Pour mieux remplir le cadre que je me suis tracé, j’eusse voulu ne rien omettre des renseignements que réclame une œuvre semblable à celle que je réalise ; mais ma bonne volonté et mon zèle ont échoué plus d’une fois dans les investigations aux-quelles je me suis livré. Il n’est pas besoin d’ajouter que l’affaire de l’âge a été pour moi l’écueil infranchissable : partout où j’ai trouvé de la résistance, il n’a été impossible de la vaincre ; mes efforts n’ont eu d’autre résultat que de me faire qualifier d’homme sans tact et sans galanterie ; et j’ai dû me retirer honteux, et convaincu que si le progrès a passé par-là, ç’a été pour y empirer la faiblesse, si faiblesse il y a à une femme de vouloir toujours paraître jeune.

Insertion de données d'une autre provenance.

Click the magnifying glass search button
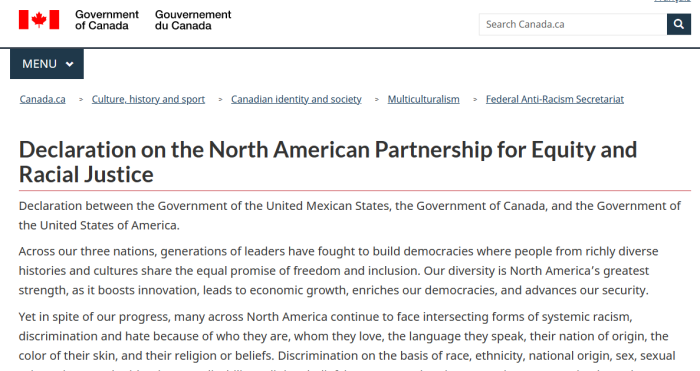700x371 pixels. (679, 24)
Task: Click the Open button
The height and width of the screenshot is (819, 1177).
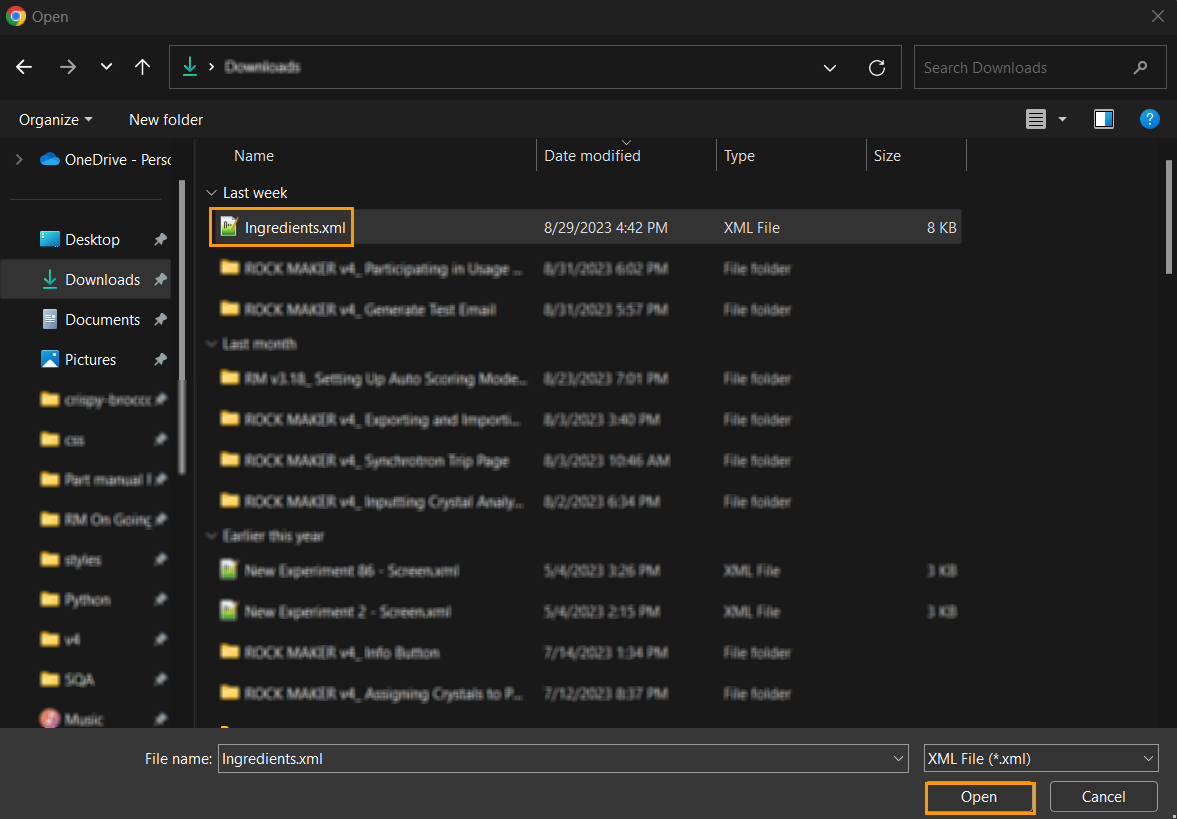Action: tap(979, 797)
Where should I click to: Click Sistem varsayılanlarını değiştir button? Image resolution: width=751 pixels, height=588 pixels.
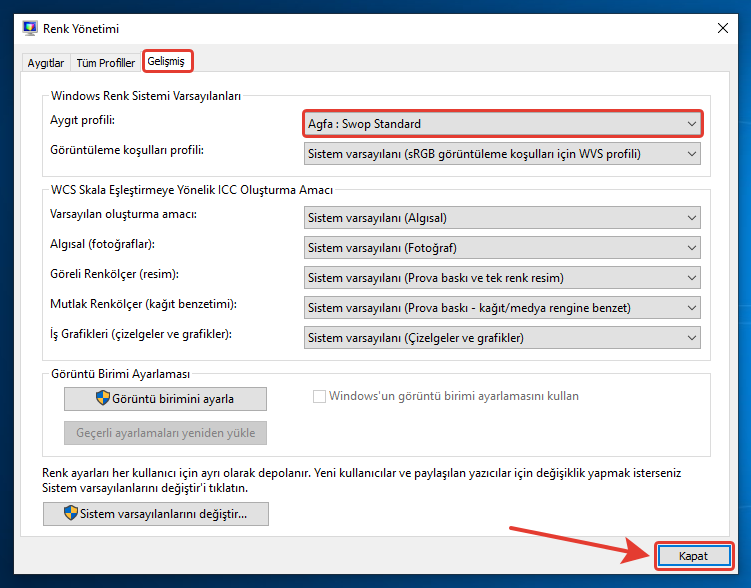(156, 514)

Cette affection des femmes pour leurs premières années a causé aussi des contrariétés à M. Jules Boilly. Tout en conservant à plusieurs de ses portraits une ressemblance qui a déjà obtenu les plus honorables suffrages, il lui a fallu cependant leur donner une physionomie plus sérieuse qu’il ne le voulait, parce que des ombres aux coins du nez et de la bouche ont été prises par quelques dames pour des rides, ce qui leur a fait jeter les hauts cris.

Hélas ! c’est avec le cœur bien serré que je viens de déposer un tel aveu ; mais je devais consciencieusement cette justification à mes confrères les biographes, qui m’eussent peut-être accusé de négligence dans l’accomplissement de ma tâche en ne voyant, dans quelques notices, aucun extrait des registres de l’état civil, ni rien qui pût mener à comprendre si l’on n’a que vingt-cinq ans ou si l’on passe la quarantaine. D’ailleurs si les dames dont je trahis une légère peccadille veulent bien se rappeler les réclamations qu’elles m’ont adressées, elles me pardonneront sans doute le petit écart dont je me rends coupable, en faveur du silence rigoureux que j’observe sur tout le reste.

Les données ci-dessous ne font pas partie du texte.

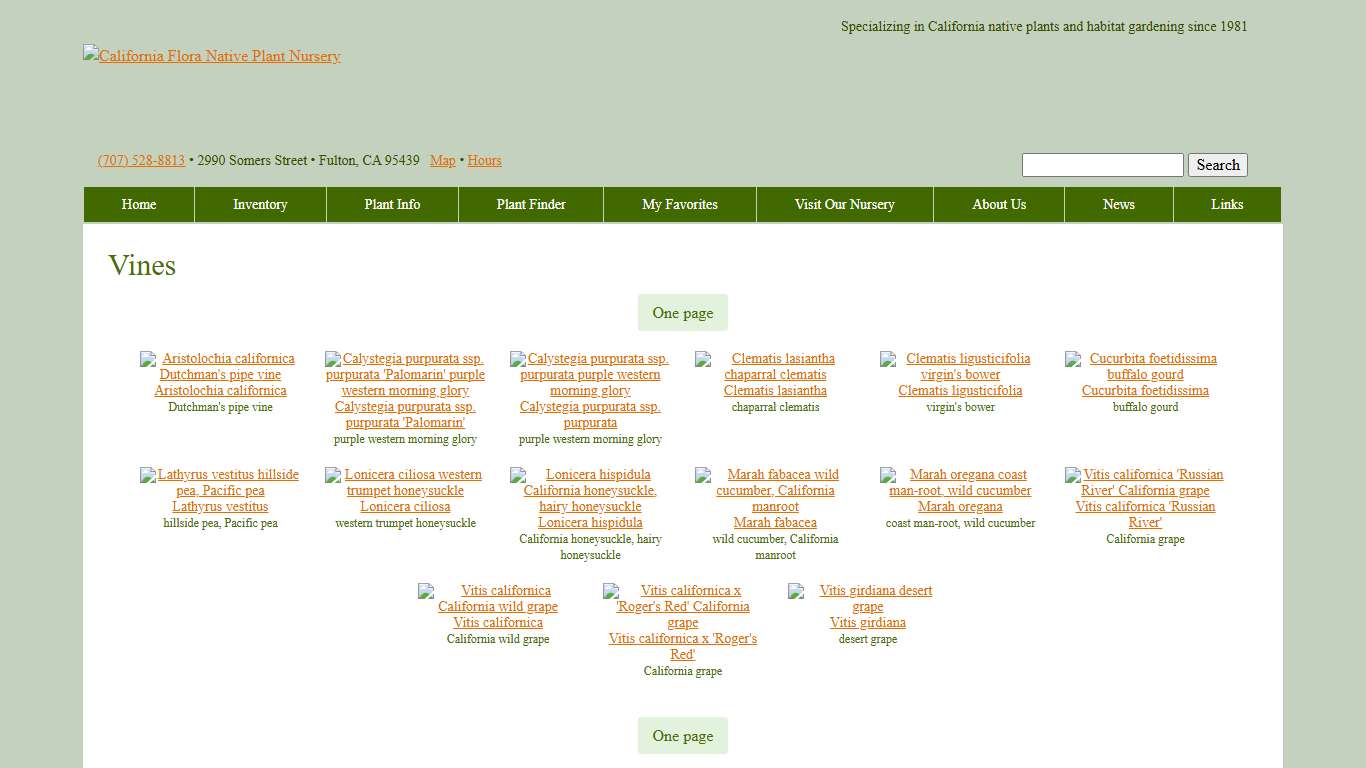Click the Vitis californica wild grape link
This screenshot has width=1366, height=768.
498,622
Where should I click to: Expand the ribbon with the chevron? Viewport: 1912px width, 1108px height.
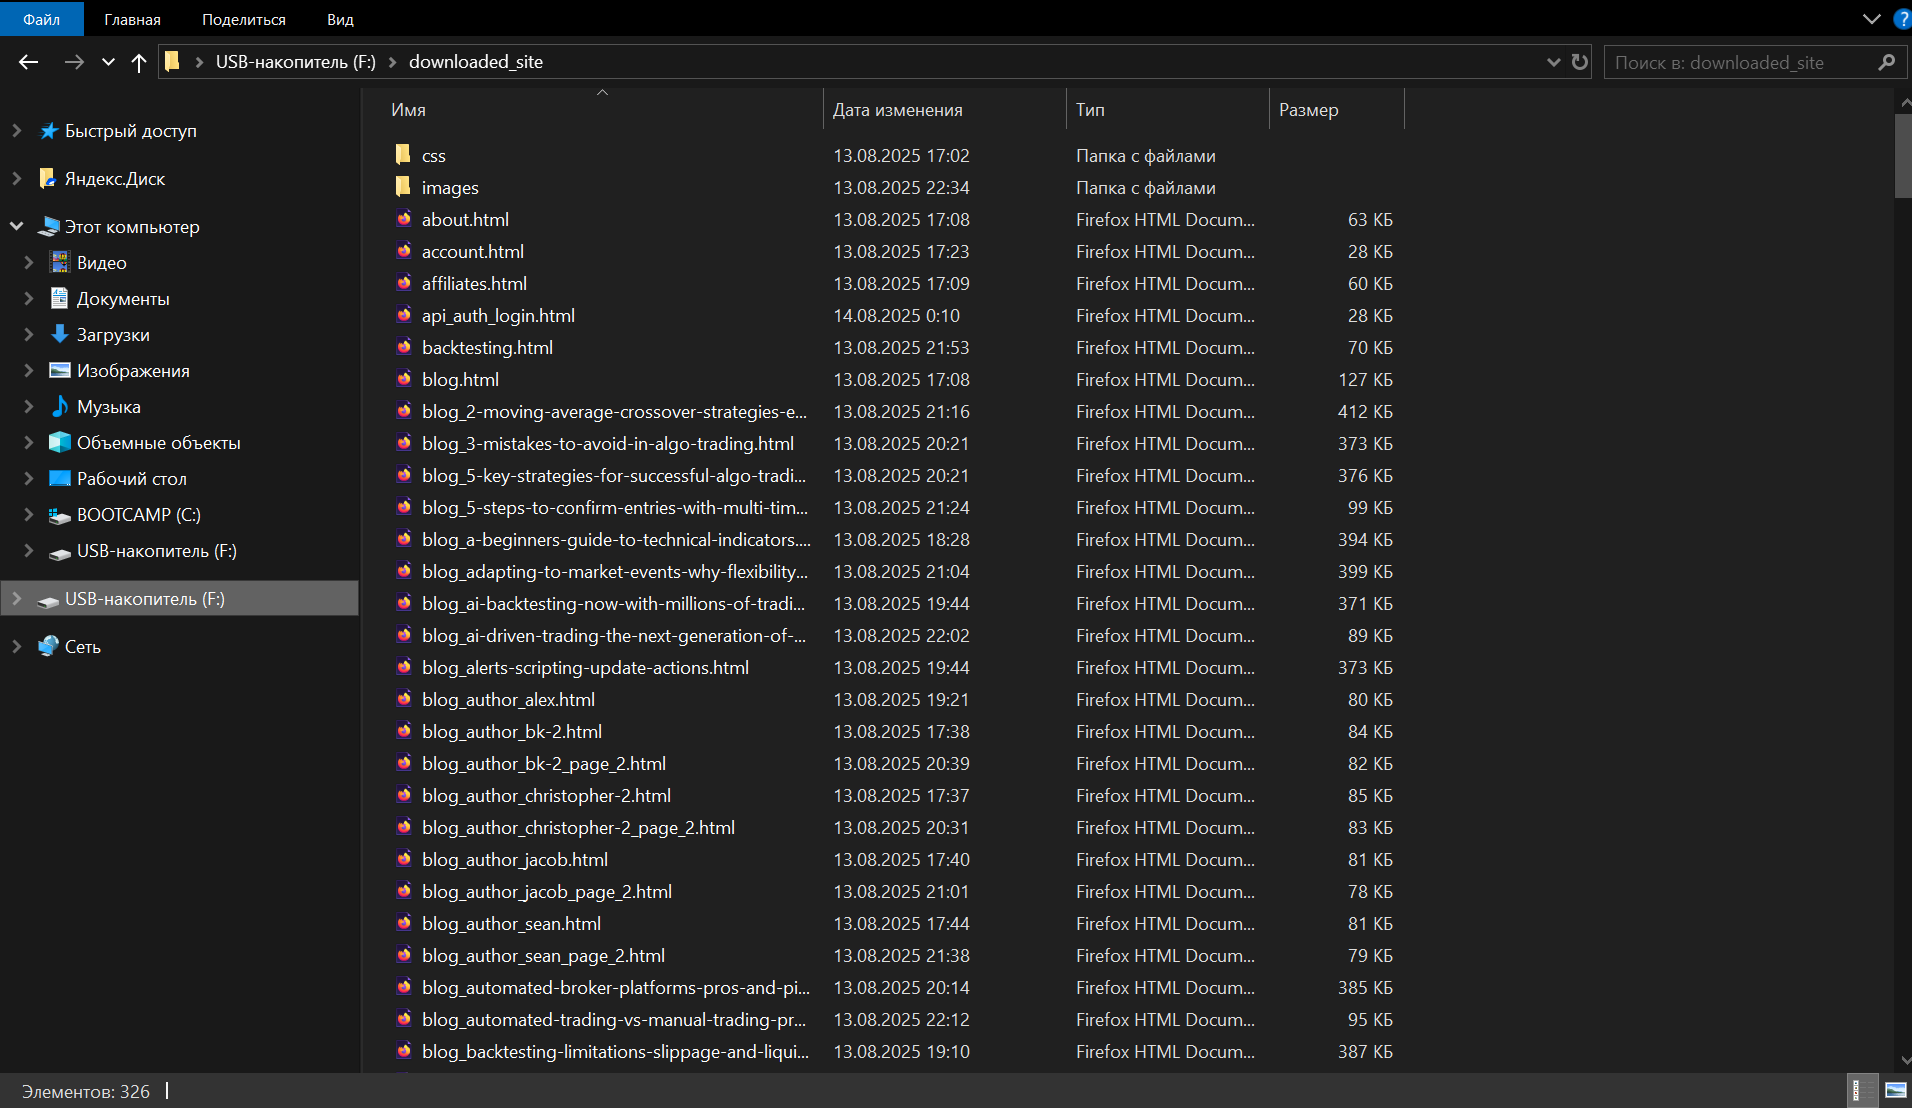pos(1871,19)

Je n’ai suivi dans ma Biographie ni l’ordre alphabétique ni les autres dispositions communes aux dictionnaires. J’ai pensé que le mélange des noms, des capacités et des époques, donnerait plus de piquant à mon ouvrage ; et la marche que j’ai suivie ne nuira en aucune manière aux recherches, puisque celles-ci seront facilitées par des tables.

Les écrivains qui m’ont accordé leur collaboration ont tous signé leurs notices. Je leur adresse ici des remercîments d’autant plus empressés pour cette collaboration, que si le monument que j’ai voulu édifier acquiert de la durée, il le devra surtout aux matériaux que j’ai obtenus de leur courtoisie.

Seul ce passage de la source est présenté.